Ne' casi di morte gli riesce meglio l'elegiaco che l'eroico. Aladino che cadendo morde la terra ove regnò è grottesco. Solimano, che

 

gemito non spande,
Né atto fa se non altero e grande,


ti offre un'immagine indistinta. Argante muore come Capaneo, ma la forma è concettosa e insieme vaga, e quelle voci e que' moti « superbi, formidabili, feroci » non ti dànno niente di percettibile avanti all'immaginazione. L'idea in queste forme rimane intellettuale, non diviene arte. Al contrario precise, anzi pittoresche sono le immagini di Dudone, di Lesbino, de' figli di Latino, di Gildippe ed Odoardo, dove le note caratteristiche sono la grazia e la dolcezza. Così è pure nella morte di Clorinda, ispirazione petrarchesca con qualche reminiscenza di Dante. Clorinda è Beatrice nel punto che parca dire: « Io sono in pace »; ma è una Beatrice spogliata de' terrori - e degli splendori della sua divinità. Il sole non si oscura, la terra non trema, e gli angioli non scendono come pioggia di manna. La religione del Tasso è timida, ci è innanzi a lui il ghigno del secolo, ma dissimulato sotto l'occhio dell'inquisitore. L'elemento religioso era ammesso come macchina poetica, a quel modo che la mitologia: tale è l'angiolo di Tortosa, e Plutone, messi insieme. È una macchina insipida in tutti nostri epici, perché convenzionale, e non meditata nelle sue profondità. Gli angioli del Tasso sono luoghi comuni, e il suo Plutone, se guadagna come scultura, è superficialissimo come spirito, e parla come un maestro di rettorica. La parte attiva e interessante è affidata alla magia, ancora in voga a quel tempo, dalla quale il Tasso trae tutto il suo maraviglioso. La morte di Clorinda non è una trasfigurazione, come quella di Beatrice, e si accosta al carattere elegiaco e malinconico di quello di Laura, nel cui bel volto Morte bella parca. Qui tutto é preciso e percettibile, il plastico è fuso col sentimentale, il riposo idillico col patetico, e l'effetto è un raccoglimento muto e solenne di una pietà senz'accento, come suona in questa immagine nel suo fantastico così umana e vera e semplice, perché rispondente alle reali impressioni e parvenze di un'anima addolorata:

 

In lei converso
Sembra per la pietate il cielo e il sole...

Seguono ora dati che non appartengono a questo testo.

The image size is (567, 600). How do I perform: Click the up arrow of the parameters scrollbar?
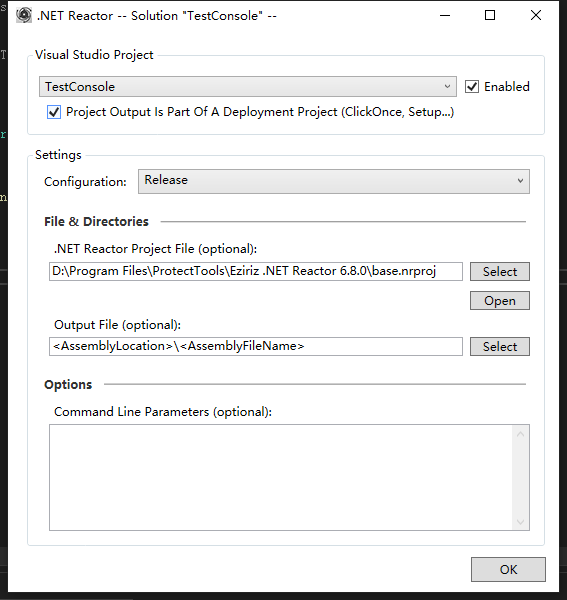(x=520, y=434)
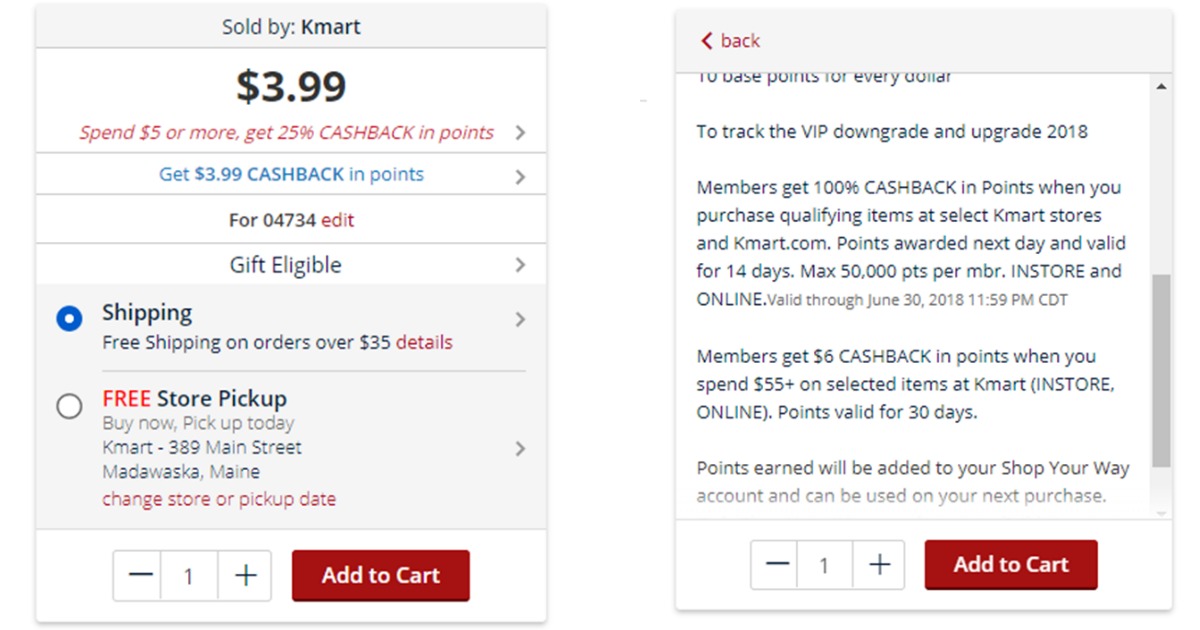The height and width of the screenshot is (630, 1200).
Task: Click the plus icon in the left quantity stepper
Action: pos(245,575)
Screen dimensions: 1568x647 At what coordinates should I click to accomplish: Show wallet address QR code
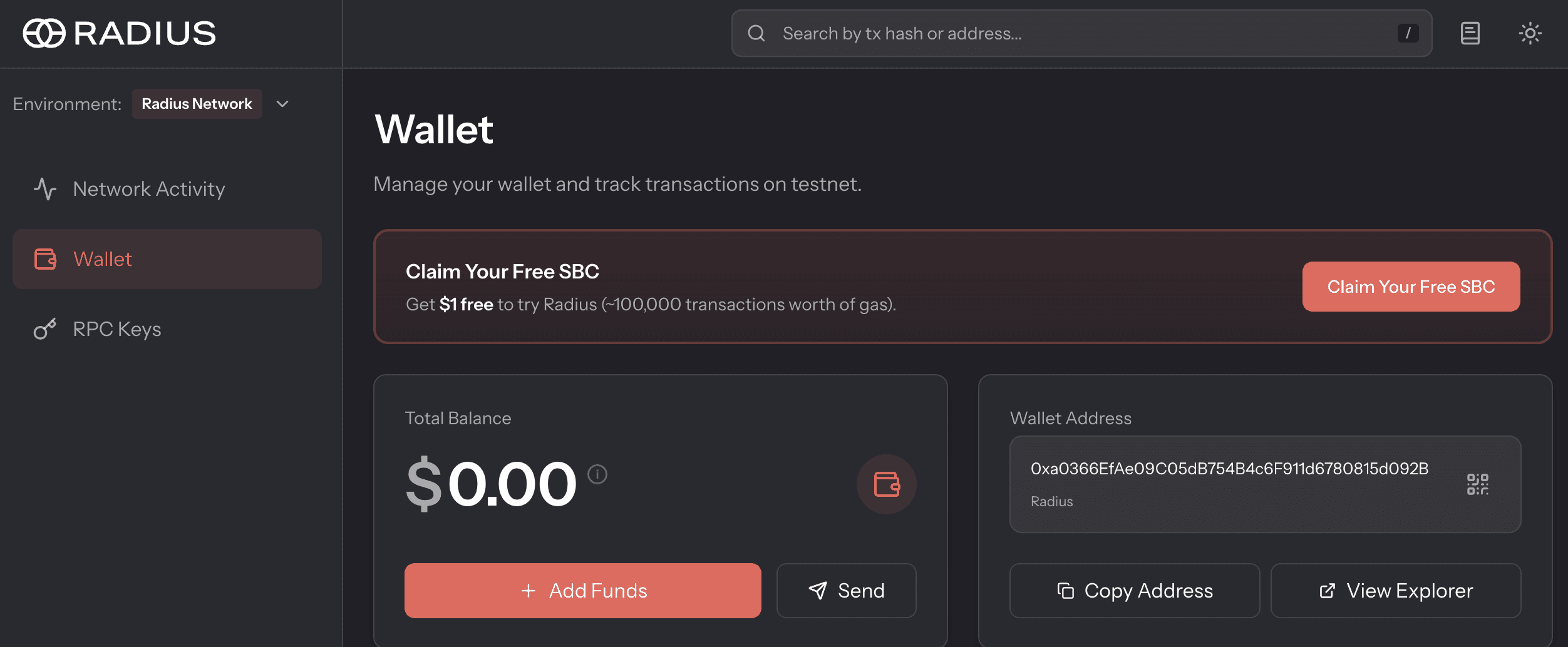point(1477,484)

Il vero eroe del poema è Tancredi, che è il Tasso stesso miniato, personaggio lirico e subiettivo, dove penetra il soffio di tempi più moderni, come in Amleto. Tancredi è gentiluomo; cioè cavalleresco nel senso più delicato e nobile, gagliardo e destro più che gigantesco di corpo, malinconico, assorto, flebile, amabile, consacrato da un amore infelice. La sua Clorinda è una Camilla battezzata, tradizione virgiliana che al momento della morte si rivela dantesca e petrarchesca. Carattere muto, diviene intelligibile e umano in morte, come Beatrice e Laura. La sua apparizione a Tancredi ricorda quella di Laura, ed è una delle più felici imitazioni. La formazione poetica della donna non fa in Clorinda alcun passo: rimane reminiscenza petrarchesca. E se vuoi trovare l'ideale femminile compiutamente realizzato nella vita in quel suo complesso di amabili qualità, déi cercarlo non nella donna, ma nell'uomo, nel Petrarca e nel Tasso, caratteri femminili nel senso più elevato, e in questa simpatica e immortale creatura del Tasso, il Tancredi. Si è detto che l'uomo nella sua decadenza tenda al femminile, diventi nervoso, impressionabile, malinconico. Il simile è de' popoli. E lo spirito italiano fa la sua ultima apparizione poetica tra' languori e i lamenti dell'idillio e dell'elegia, divenuto sensitivo e delicato e musicale. II sentimento è il genio del Tasso, che gli fa rompere la superficie ariostesca, e gli fa cavare di là dentro i primi suoni dell'anima. L'uomo non è più al di fuori, si ripiega, si raccoglie. Lo stesso Argante è colpito da questo sublime raccoglimento innanzi alla caduta di Gerusalemme, come il poeta innanzi alle rovine di Cartagine, o quando nell'immensità dell'Oceano concepisce e comprende Colombo. Qui è l'originalità e la creazione del gran poeta, che sorprende Solimano nelle sue lacrime e Tancredi nella sua vanagloria. Vita intima, della quale dopo Dante e il Petrarca si era perduta la memoria.